### TASK INSTRUCTIONS
Give back exactly the lines of the data below, starting with the line that has "Viewport: 635px width, 589px" and going on through the line that has "Given: Click the highest".

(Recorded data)
********

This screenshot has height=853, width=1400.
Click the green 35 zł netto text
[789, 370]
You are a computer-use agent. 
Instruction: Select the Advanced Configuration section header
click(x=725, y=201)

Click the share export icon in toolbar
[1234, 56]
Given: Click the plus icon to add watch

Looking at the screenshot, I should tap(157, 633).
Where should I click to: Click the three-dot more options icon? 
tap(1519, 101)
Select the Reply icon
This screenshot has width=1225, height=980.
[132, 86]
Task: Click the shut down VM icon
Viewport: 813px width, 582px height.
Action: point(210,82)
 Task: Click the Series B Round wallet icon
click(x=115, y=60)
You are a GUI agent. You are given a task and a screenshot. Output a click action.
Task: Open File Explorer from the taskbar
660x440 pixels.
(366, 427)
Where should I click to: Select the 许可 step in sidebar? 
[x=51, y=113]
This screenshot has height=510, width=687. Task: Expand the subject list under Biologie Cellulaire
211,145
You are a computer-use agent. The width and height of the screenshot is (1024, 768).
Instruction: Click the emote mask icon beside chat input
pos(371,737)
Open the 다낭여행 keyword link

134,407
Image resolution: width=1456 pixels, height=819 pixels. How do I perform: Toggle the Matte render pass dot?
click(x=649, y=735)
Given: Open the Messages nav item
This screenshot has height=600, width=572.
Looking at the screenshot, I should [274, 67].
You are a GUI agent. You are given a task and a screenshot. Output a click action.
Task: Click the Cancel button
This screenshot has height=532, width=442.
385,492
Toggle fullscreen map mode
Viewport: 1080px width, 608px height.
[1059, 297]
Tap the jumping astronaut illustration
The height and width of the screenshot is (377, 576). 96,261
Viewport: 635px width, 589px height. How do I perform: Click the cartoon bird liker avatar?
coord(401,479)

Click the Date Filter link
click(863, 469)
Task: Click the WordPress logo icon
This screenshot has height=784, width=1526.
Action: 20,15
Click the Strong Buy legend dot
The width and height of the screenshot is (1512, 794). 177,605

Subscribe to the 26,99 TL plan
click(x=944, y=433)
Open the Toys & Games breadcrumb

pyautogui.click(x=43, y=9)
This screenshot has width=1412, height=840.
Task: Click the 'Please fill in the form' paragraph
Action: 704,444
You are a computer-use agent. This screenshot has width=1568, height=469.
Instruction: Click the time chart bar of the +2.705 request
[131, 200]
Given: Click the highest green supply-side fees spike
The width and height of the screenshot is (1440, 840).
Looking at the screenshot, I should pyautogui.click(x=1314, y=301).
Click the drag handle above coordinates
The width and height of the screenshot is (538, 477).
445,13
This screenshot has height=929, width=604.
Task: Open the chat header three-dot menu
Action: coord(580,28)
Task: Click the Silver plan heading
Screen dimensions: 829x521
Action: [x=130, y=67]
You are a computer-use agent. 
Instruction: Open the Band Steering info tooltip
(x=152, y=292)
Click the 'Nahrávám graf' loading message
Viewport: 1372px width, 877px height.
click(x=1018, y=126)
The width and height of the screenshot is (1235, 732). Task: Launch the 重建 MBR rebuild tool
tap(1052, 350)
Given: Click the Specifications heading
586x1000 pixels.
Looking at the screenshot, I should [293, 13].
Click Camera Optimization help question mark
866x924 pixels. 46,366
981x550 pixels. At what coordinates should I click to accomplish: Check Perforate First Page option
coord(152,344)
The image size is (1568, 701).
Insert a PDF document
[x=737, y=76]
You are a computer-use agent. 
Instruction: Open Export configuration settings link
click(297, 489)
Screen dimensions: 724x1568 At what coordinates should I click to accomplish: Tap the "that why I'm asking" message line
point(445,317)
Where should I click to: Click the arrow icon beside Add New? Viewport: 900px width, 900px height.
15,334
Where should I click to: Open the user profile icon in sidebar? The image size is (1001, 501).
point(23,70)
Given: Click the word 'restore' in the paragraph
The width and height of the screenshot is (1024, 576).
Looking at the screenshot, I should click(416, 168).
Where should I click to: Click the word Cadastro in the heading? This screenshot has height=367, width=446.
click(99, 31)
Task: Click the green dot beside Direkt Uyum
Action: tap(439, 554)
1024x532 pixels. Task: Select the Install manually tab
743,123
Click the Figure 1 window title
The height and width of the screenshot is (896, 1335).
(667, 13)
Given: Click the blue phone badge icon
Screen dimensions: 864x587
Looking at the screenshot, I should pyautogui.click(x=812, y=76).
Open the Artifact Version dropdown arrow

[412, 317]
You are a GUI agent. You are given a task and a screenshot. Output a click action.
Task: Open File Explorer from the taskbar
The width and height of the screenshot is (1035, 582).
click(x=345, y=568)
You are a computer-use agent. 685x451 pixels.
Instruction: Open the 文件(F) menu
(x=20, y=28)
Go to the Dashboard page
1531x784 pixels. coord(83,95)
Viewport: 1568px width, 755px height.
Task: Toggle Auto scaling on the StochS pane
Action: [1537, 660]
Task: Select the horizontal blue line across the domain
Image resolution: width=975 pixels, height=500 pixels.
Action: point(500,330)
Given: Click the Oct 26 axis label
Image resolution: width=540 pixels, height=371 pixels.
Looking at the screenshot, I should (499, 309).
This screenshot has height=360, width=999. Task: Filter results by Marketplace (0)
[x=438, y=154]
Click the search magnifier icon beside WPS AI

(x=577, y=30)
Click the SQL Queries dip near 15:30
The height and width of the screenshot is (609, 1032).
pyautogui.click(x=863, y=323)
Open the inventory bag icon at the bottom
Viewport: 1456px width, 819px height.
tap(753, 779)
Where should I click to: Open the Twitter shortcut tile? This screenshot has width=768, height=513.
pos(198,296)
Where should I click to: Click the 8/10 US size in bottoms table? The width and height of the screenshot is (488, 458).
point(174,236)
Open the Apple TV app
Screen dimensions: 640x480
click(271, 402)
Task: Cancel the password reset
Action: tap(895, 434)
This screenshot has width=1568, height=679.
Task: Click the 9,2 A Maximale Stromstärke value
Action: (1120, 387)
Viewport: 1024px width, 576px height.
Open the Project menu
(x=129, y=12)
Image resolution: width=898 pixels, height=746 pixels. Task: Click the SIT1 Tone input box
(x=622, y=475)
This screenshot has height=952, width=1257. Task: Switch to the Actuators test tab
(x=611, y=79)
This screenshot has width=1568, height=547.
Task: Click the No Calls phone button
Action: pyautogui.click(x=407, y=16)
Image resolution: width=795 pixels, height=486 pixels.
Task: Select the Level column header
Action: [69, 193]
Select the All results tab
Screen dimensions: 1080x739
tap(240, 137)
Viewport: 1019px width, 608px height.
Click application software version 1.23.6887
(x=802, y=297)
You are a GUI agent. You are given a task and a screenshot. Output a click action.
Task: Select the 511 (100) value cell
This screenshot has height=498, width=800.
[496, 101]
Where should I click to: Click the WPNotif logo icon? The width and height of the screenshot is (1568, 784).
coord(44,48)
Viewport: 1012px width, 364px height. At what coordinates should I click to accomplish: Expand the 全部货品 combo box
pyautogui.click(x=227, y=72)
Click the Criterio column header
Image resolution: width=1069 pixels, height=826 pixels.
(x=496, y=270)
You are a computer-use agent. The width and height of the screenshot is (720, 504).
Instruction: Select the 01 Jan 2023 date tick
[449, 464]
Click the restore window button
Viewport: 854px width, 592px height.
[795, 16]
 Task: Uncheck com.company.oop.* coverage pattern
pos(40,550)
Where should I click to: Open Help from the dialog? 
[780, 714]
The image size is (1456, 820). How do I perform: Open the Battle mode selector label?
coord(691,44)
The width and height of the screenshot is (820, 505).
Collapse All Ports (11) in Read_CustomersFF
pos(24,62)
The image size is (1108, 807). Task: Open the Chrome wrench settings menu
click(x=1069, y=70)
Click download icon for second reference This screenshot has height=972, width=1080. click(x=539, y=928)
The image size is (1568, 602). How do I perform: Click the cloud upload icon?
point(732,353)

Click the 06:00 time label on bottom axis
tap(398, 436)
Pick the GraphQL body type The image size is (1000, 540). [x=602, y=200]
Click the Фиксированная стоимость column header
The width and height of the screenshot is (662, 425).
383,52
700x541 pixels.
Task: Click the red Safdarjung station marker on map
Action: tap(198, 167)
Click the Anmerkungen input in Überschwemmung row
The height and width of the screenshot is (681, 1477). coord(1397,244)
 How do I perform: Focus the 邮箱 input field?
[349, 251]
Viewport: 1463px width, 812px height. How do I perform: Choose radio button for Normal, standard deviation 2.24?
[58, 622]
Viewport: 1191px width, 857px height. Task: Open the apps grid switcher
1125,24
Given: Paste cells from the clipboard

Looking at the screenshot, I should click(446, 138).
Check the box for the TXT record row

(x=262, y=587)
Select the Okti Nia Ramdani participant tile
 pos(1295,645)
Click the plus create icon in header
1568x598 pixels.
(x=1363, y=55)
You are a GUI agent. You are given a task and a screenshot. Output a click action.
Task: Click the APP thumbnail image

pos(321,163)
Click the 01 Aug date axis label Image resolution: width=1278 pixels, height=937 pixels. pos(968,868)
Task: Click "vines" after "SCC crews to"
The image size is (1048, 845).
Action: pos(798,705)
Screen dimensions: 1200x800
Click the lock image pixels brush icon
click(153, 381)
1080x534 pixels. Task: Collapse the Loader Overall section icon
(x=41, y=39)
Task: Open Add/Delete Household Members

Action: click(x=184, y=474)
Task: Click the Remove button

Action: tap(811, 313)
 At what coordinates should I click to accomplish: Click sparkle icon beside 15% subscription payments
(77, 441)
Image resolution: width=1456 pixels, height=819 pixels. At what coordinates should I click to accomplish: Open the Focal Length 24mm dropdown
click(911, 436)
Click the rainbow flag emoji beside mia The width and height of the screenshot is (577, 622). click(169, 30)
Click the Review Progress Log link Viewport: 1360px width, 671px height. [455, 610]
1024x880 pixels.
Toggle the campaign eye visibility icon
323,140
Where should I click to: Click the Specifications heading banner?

********

### WRITTEN RESPONSE
Viewport: 635px width, 589px height. How do I perform: Click the cartoon bird liker avatar?
coord(401,479)

Click the Date Filter link
click(863, 469)
Task: Click the WordPress logo icon
This screenshot has height=784, width=1526.
Action: 20,15
Click the Strong Buy legend dot
The width and height of the screenshot is (1512, 794). 177,605

Subscribe to the 26,99 TL plan
click(x=944, y=433)
Open the Toys & Games breadcrumb

pyautogui.click(x=43, y=9)
This screenshot has width=1412, height=840.
Task: Click the 'Please fill in the form' paragraph
Action: 704,444
You are a computer-use agent. This screenshot has width=1568, height=469.
Instruction: Click the time chart bar of the +2.705 request
[131, 200]
Given: Click the highest green supply-side fees spike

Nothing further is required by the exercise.